Hobie paused, his eyes fixed on the fire. I didn’t want to hear his monologue, and yet I felt I needed to know what Grant was up against now that I knew where he was—approximately, at least.

“I tried to give him some pointers. And maybe he did do everything I told him to do. But he’s one of those guys who gets in his own way. Even if he was wearing bright colors, and even if he did carry a book of matches and extra food and half his weight in water, he might not be in the right state of mind to make the best decisions. The minute you realize you don’t know where you are, your brain and your body begin to disconnect. It’s like what happens when you’re sitting in the doctor’s office and they’re giving you a terminal diagnosis.”

Coco said firmly, “Hobie, stop scaring Kim. She’s right here. Maybe you should tone it down—”

“Me? You were just telling Kim that you think Grant was having an affair. How is that any easier to handle? You’re in no position to talk about protecting Kim’s feelings.”

“You know all about affairs, don’t you?”

I interrupted their argument. “It’s not like all these possibilities haven’t been running through my mind. It’s all I think about. For the past three days, I’ve been trying to put myself in his shoes. That’s what’s so exhausting, not knowing what he’s thinking, or if he’s okay.”

“I’ll tell you one thing, Kim,” Hobie said, locking eyes with me. “This will change him for good. Because the thing about fear is it’s also a form of pleasure. You produce dopamine when you’re scared. It’s a natural high. The darkness becomes desire. To get lost in the landscape is like getting lost in emotion. Something bad happens and it becomes a place in your mind, a place you don’t want to return to, so you avoid going back to it, even if it’s the only place you really can be found, the only place that makes sense.”

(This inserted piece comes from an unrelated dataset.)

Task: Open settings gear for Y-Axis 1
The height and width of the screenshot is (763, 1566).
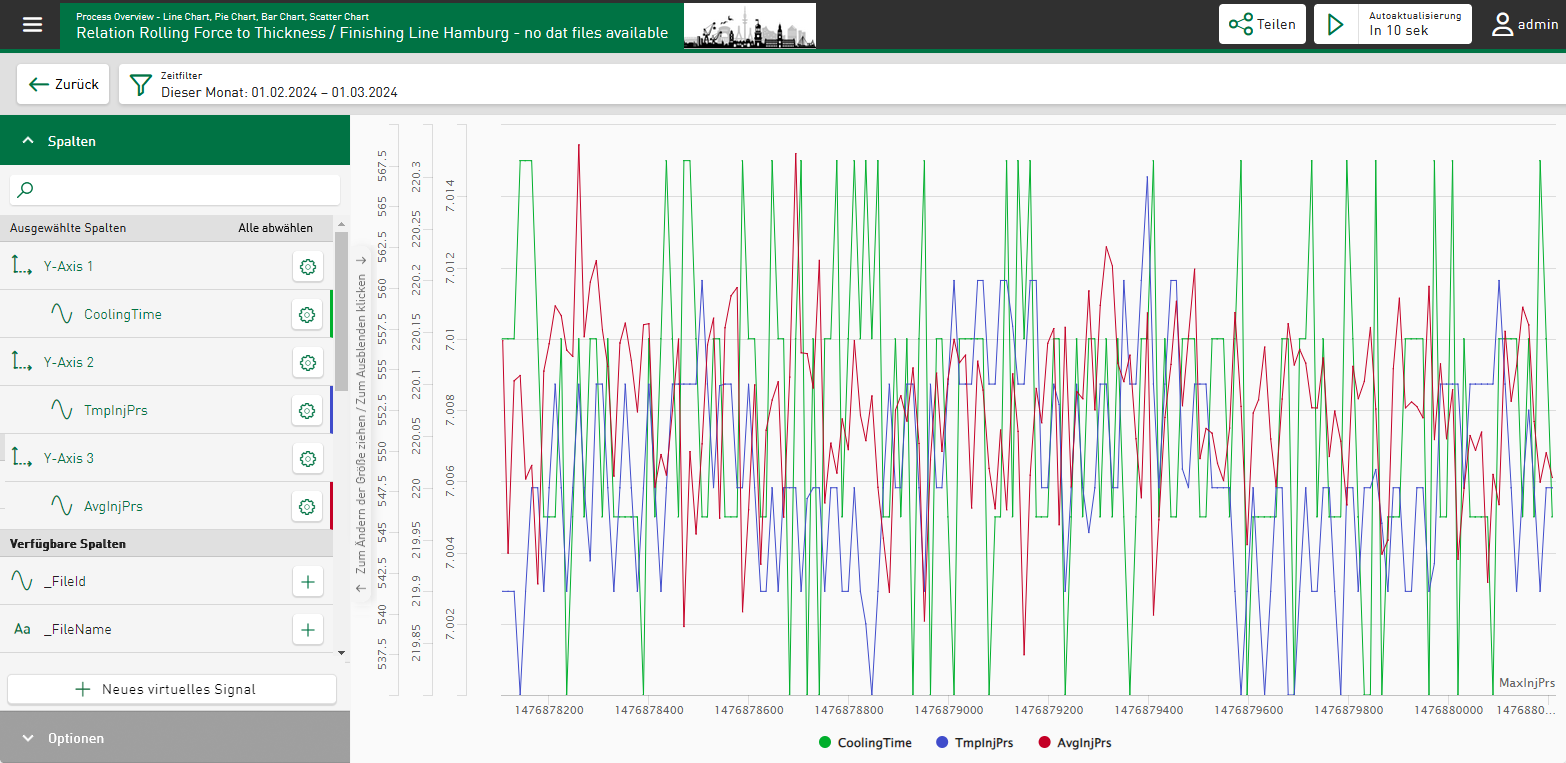Action: [307, 267]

I realized he might as well have been talking about Grant’s earlier episodes, and I became aware for the first time, on a deeper level, that when he ran, he wasn’t running from me; he was running to a place he could feel safe.

“You can take just a few steps off the trail, and you might never find your way back again. It all starts with the sense that something might be wrong, but you ignore it—and then it’s too late.”

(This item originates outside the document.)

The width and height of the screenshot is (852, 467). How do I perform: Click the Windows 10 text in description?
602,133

“That’s enough for me,” I said. “Thanks for dinner, you guys. My daughters are coming tomorrow and I need to get the place ready.” As I stood to go back to Basil’s condo, Hobie said, “Oh, wait. I have something for you.”

“For me? What?”

“When I left, Brady asked me to give you the backpack. He doesn’t need it anymore.”

“Hobie, are you kidding me? You’ve had it this whole time and you’re just telling me now? It’s been sitting in your car?”

“I’m giving it to you now.” He shrugged. “Look, I’m beat. I hiked fourteen miles today. I picked it up at the ranger station for you, and this is the thanks I get? Do you want to read it or not?”

He held out the tattered Moleskine. I knew that whatever was inside would either hold the answers I’d been desperate for—or leave me with even more questions.